NL/BG 17.28
VERS 28
- aśraddhayā hutaṁ dattaṁ, tapas taptaṁ kṛtaṁ ca yat
- asad ity ucyate pārtha, na ca tat pretya no iha
WOORD-VOOR-WOORD-VERTALINGEN
aśraddhayā — zonder geloof; hutam — gebracht als offer; dattam — geschonken; tapaḥ — ascese; taptam — verricht; kṛtam — gedaan; ca — en; yat — dat wat; asat — vals; iti — zo; ucyate — wordt genoemd; pārtha — o zoon van Pṛthā; na — nooit; ca — en; tat — dat; pretya — na de dood; na u — evenmin; iha — in dit leven.
VERTALING
Alles wat zonder geloof in de Allerhoogste wordt gedaan als offer, als ascese of uit vrijgevigheid, o zoon van Pṛthā, is tijdelijk. Het wordt ‘asat’ genoemd en is waardeloos, zowel in dit leven als in het volgende.
COMMENTAAR
Alles wat wordt gedaan zonder op het transcendentale doel gericht te zijn — ook al is dat het verrichten van offers, ascese of vrijgevigheid — is waardeloos. In dit vers worden zulke activiteiten daarom als verfoeilijk afgedaan. Alles zou in Kṛṣṇa-bewustzijn voor de Allerhoogste moeten worden gedaan. Zonder dit geloof en zonder de juiste begeleiding kan men geen enkel resultaat behalen. In alle Vedische teksten wordt aangeraden om op de Allerhoogste te vertrouwen en in Hem te geloven. Bij het volgen van de Vedische instructies is het uiteindelijke doel Kṛṣṇa te begrijpen. Zonder dit principe te volgen kan niemand succesvol zijn. Het is daarom het beste om vanaf het begin te handelen in Kṛṣṇa-bewustzijn onder begeleiding van een bonafide spiritueel leraar. Dat is de manier om alles succesvol te maken.

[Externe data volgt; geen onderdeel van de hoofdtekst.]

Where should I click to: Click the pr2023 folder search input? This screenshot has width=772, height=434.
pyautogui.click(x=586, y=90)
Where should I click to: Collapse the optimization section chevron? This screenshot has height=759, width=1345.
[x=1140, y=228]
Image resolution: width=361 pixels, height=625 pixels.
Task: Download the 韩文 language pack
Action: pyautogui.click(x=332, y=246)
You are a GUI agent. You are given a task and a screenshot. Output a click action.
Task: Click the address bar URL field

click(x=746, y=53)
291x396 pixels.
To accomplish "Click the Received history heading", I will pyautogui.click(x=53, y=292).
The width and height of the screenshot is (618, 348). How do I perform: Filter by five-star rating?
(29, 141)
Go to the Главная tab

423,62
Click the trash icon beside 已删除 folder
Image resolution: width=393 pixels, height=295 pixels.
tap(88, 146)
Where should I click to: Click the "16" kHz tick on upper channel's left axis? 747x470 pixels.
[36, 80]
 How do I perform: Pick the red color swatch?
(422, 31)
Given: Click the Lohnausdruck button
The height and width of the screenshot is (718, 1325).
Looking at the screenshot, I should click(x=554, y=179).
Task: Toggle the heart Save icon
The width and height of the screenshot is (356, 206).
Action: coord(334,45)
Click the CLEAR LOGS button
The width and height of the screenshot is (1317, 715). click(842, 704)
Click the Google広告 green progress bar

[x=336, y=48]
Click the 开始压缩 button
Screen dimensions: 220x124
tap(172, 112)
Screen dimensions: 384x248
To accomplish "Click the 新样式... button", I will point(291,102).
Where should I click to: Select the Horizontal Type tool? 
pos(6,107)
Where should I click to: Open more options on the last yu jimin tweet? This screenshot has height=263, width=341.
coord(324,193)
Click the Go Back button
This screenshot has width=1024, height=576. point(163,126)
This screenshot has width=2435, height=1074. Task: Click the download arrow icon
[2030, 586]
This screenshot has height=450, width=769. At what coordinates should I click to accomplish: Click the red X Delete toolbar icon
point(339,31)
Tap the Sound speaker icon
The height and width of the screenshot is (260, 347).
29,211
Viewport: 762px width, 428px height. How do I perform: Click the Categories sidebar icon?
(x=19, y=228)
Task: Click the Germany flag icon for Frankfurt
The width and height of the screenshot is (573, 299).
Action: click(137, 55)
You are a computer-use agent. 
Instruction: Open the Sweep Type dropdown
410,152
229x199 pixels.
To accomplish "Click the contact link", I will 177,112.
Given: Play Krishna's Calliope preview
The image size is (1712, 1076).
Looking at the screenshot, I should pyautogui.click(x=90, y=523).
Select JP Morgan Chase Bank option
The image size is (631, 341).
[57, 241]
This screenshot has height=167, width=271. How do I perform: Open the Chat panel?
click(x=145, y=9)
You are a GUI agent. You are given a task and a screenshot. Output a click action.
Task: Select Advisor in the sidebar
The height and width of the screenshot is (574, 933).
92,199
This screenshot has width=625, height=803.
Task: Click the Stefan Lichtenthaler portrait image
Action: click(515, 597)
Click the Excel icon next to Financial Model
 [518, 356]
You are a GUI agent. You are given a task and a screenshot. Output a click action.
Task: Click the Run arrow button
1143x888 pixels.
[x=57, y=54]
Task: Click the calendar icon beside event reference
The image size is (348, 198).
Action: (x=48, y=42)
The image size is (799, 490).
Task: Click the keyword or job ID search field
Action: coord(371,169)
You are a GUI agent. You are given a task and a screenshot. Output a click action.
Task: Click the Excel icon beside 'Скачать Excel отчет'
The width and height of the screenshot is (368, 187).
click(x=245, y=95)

In de geconditioneerde toestand zijn mensen aangetrokken tot het vereren van halfgoden, geesten of Yakṣa’s zoals Kuvera. De hoedanigheid goedheid is beter dan de hoedanigheden hartstocht en onwetendheid, maar wie zich direct op het Kṛṣṇa-bewustzijn toelegt, staat boven deze drie hoedanigheden van de materiële natuur. Hoewel er een proces is van geleidelijke verheffing, is het het beste zich door omgang met zuivere toegewijden direct op het Kṛṣṇa-bewustzijn toe te leggen, zoals in dit hoofdstuk werd aangeraden. Om succesvol te zijn, moet men eerst de juiste spiritueel leraar vinden en onder zijn begeleiding getraind worden. Hierdoor krijgt men vertrouwen in de Allerhoogste. Wanneer dat vertrouwen na verloop van tijd rijpt, wordt het liefde voor God genoemd. Deze liefde is het uiteindelijke doel van de levende wezens. Men moet zich daarom direct toeleggen op het Kṛṣṇa-bewustzijn. Dat is de boodschap van dit zeventiende hoofdstuk.
Zo eindigen de commentaren van Śrī Śrīmad A.C. Bhaktivedanta Swami Prabhupāda bij het zeventiende hoofdstuk van Śrīmad Bhagavad-gītā, getiteld ‘De vormen van geloof’.